In part because of having an AMD GPU, the only package I can get to work with it is ArrayFire.jl.
ArrayFire v3.7.0 (OpenCL, 64-bit Linux, build a4485443)
[0] AMD: Ellesmere, 7999 MB
-1- INTEL: AMD Ryzen 7 2700X Eight-Core Processor , 32178 MB
Generally, the benchmarks for standard matrix operations look considerably better. The next step for me was to try to utilize my GPU with Flux.jl. I did this by a relatively naive approach, with my understanding of how CUDA interfaces with Flux. From my understanding, this meant converting the arrays of the network into ArrayFire arrays (which requires the arrays be converted to regular, untracked arrays I think), which is exactly what I did:
model = mapleaves(AFArray, mapleaves(Tracker.data, Chain(
Dense(24, 24, σ),
Dense(24, 24),
softmax
)))
It’s a simple, small network that I’m just using for benchmarking, but I saw similar results across a number of different sizes and numbers of layers. In order for this to work, I had to extend the AFArray function for a few types, which I tried to do in as simple a way as possible.

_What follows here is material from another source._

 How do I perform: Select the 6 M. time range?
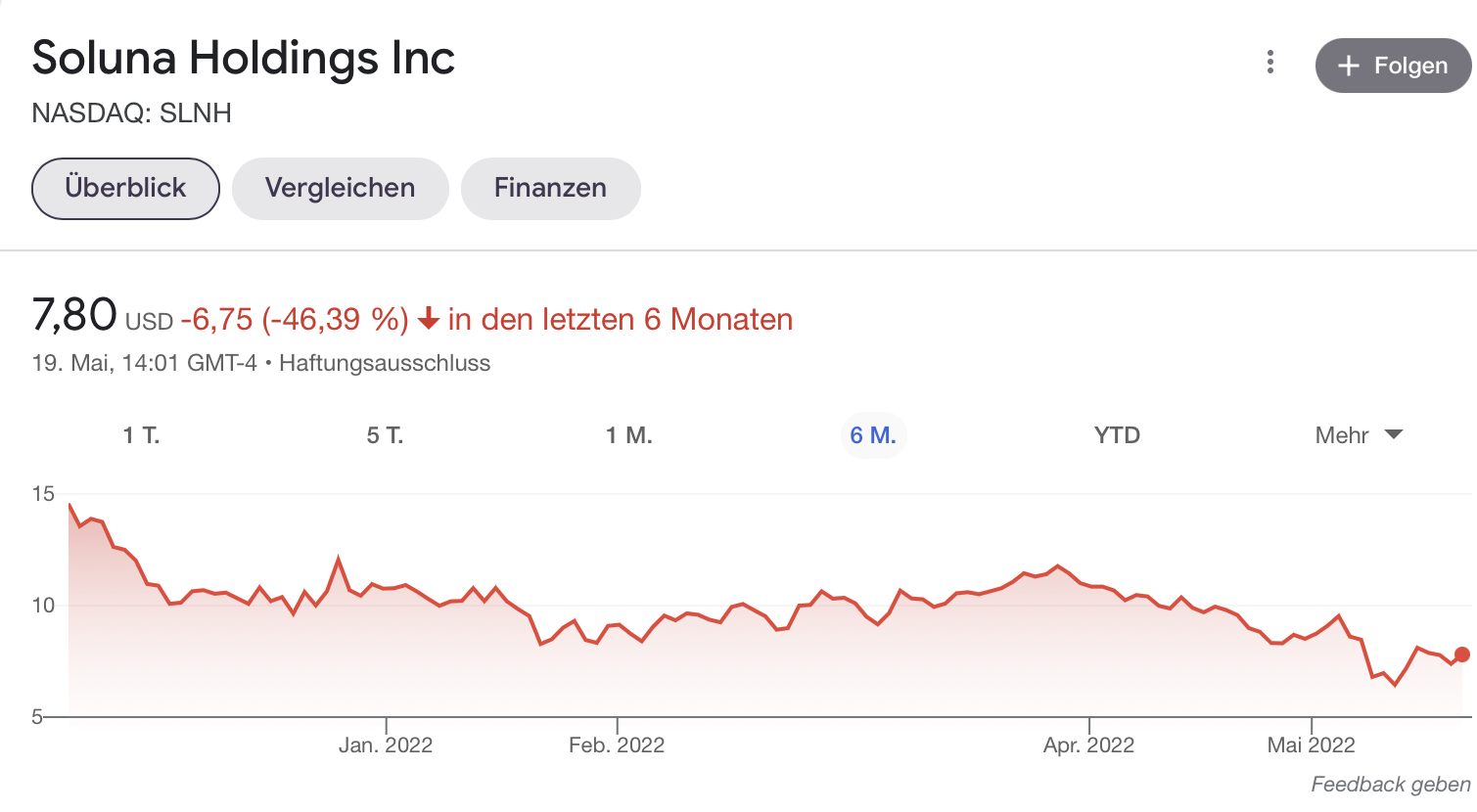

ArrayFire.AFArray(func::typeof(σ)) = σ
ArrayFire.AFArray(func::typeof(identity)) = identity
ArrayFire.AFArray(func::typeof(softmax)) = softmax
And this worked, as in, it evaluated without error. Unfortunately, the GPU version performed much more slowly (0.048556 vs. 0.000040 seconds) for a single evaluation. Is there something that I’m doing wrong here or could be sped up?